## PROBLEM STATEMENT:
The data below holds the lines to copy: everything from the line containing "Open the apps grid icon in header" to the line containing "Task: Click modified", both ends included, set down exactly.

## EXCERPTED DATA:
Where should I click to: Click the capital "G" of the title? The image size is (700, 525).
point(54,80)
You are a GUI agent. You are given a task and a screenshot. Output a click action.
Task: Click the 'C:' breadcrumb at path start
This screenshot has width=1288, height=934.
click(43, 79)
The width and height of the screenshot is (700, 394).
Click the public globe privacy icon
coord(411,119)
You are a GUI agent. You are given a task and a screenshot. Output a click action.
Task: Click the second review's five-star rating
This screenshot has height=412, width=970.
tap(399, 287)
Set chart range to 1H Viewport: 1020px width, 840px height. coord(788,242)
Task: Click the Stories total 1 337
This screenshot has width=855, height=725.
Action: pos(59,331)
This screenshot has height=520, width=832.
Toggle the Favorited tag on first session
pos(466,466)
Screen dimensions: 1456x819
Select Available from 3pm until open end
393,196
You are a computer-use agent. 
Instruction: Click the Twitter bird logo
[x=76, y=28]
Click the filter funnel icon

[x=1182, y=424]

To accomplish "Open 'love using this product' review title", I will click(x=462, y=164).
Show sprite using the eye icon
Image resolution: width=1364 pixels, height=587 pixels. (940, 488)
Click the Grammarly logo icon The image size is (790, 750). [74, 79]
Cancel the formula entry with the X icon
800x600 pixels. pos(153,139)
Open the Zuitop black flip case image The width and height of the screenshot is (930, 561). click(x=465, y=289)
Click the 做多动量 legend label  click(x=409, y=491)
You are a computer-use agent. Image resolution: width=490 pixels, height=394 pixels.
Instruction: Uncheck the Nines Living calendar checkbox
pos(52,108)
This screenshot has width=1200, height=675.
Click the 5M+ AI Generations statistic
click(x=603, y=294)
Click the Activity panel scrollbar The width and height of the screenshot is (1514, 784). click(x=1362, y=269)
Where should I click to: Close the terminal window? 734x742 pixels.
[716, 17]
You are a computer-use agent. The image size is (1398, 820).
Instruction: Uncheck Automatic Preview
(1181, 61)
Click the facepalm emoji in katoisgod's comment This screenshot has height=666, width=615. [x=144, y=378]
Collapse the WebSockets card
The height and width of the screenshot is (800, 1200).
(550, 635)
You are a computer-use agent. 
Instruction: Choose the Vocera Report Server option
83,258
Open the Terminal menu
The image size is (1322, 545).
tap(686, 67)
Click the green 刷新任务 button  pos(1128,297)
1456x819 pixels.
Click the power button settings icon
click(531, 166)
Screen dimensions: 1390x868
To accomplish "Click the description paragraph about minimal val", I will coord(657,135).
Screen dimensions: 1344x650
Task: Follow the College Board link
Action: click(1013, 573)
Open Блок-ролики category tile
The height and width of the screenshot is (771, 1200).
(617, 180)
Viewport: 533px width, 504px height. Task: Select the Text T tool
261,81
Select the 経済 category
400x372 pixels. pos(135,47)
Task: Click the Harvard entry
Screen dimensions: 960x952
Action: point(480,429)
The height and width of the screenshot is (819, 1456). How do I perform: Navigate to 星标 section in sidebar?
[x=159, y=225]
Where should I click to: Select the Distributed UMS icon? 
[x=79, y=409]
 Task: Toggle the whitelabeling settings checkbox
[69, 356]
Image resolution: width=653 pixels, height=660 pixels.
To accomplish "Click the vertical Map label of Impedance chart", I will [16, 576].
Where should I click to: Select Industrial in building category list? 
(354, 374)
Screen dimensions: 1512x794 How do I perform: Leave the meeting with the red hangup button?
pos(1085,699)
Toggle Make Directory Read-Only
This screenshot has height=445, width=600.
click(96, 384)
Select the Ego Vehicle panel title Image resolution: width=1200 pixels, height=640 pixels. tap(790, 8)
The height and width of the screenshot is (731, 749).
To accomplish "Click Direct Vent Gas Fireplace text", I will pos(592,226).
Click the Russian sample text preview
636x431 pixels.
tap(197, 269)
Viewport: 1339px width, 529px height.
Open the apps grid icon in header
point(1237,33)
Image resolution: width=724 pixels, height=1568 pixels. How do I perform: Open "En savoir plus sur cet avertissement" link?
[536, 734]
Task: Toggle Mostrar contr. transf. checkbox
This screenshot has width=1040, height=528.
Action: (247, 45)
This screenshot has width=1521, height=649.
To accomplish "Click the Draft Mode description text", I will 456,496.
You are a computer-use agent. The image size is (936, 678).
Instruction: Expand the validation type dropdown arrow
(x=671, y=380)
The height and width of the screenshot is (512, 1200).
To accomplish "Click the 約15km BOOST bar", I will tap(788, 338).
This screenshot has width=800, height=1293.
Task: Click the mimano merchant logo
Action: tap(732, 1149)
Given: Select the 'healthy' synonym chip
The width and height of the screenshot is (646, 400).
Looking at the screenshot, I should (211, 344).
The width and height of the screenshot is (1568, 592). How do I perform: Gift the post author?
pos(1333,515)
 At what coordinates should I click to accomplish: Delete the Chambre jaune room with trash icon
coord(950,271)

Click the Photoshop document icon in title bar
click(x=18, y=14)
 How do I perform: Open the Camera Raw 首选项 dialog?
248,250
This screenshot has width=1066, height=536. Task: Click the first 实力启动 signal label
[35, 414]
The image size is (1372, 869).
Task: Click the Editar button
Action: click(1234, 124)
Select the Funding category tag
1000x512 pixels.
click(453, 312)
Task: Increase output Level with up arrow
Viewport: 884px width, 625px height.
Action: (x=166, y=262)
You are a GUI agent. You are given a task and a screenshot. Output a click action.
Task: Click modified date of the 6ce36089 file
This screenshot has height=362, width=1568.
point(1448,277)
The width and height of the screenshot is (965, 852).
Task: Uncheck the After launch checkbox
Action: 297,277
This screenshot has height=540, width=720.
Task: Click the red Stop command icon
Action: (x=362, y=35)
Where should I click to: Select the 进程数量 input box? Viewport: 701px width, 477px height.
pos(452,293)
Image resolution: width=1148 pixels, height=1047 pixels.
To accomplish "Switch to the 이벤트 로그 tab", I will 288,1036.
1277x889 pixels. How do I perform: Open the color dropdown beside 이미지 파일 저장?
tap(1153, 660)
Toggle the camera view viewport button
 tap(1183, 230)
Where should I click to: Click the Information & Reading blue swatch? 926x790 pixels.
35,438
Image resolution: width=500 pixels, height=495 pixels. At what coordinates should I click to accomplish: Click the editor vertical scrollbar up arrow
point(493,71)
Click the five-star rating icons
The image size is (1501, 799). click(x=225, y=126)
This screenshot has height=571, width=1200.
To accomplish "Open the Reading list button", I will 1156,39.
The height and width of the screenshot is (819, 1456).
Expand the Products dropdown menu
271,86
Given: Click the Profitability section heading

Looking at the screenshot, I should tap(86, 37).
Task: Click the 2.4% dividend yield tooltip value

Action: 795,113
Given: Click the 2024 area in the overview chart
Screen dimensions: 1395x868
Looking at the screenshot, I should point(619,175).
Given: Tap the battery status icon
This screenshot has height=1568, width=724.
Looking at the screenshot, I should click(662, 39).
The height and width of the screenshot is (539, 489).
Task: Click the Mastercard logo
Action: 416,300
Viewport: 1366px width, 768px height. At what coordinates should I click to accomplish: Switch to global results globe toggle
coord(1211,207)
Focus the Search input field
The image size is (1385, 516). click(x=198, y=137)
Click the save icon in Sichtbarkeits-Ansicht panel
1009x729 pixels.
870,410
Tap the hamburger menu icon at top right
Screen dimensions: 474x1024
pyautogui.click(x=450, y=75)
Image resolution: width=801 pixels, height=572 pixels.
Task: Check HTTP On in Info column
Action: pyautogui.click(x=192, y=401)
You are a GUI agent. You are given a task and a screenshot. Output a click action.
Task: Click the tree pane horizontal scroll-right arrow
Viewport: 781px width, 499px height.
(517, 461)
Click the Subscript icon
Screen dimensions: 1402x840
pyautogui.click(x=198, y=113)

## TASK RESPONSE:
Open the apps grid icon in header
point(1237,33)
Image resolution: width=724 pixels, height=1568 pixels. How do I perform: Open "En savoir plus sur cet avertissement" link?
[536, 734]
Task: Toggle Mostrar contr. transf. checkbox
This screenshot has width=1040, height=528.
Action: (247, 45)
This screenshot has width=1521, height=649.
To accomplish "Click the Draft Mode description text", I will 456,496.
You are a computer-use agent. The image size is (936, 678).
Instruction: Expand the validation type dropdown arrow
(x=671, y=380)
The height and width of the screenshot is (512, 1200).
To accomplish "Click the 約15km BOOST bar", I will tap(788, 338).
This screenshot has width=800, height=1293.
Task: Click the mimano merchant logo
Action: tap(732, 1149)
Given: Select the 'healthy' synonym chip
The width and height of the screenshot is (646, 400).
Looking at the screenshot, I should (211, 344).
The width and height of the screenshot is (1568, 592). How do I perform: Gift the post author?
pos(1333,515)
 At what coordinates should I click to accomplish: Delete the Chambre jaune room with trash icon
coord(950,271)

Click the Photoshop document icon in title bar
click(x=18, y=14)
 How do I perform: Open the Camera Raw 首选项 dialog?
248,250
This screenshot has width=1066, height=536. Task: Click the first 实力启动 signal label
[35, 414]
The image size is (1372, 869).
Task: Click the Editar button
Action: click(1234, 124)
Select the Funding category tag
1000x512 pixels.
click(453, 312)
Task: Increase output Level with up arrow
Viewport: 884px width, 625px height.
Action: (x=166, y=262)
You are a GUI agent. You are given a task and a screenshot. Output a click action.
Task: Click modified date of the 6ce36089 file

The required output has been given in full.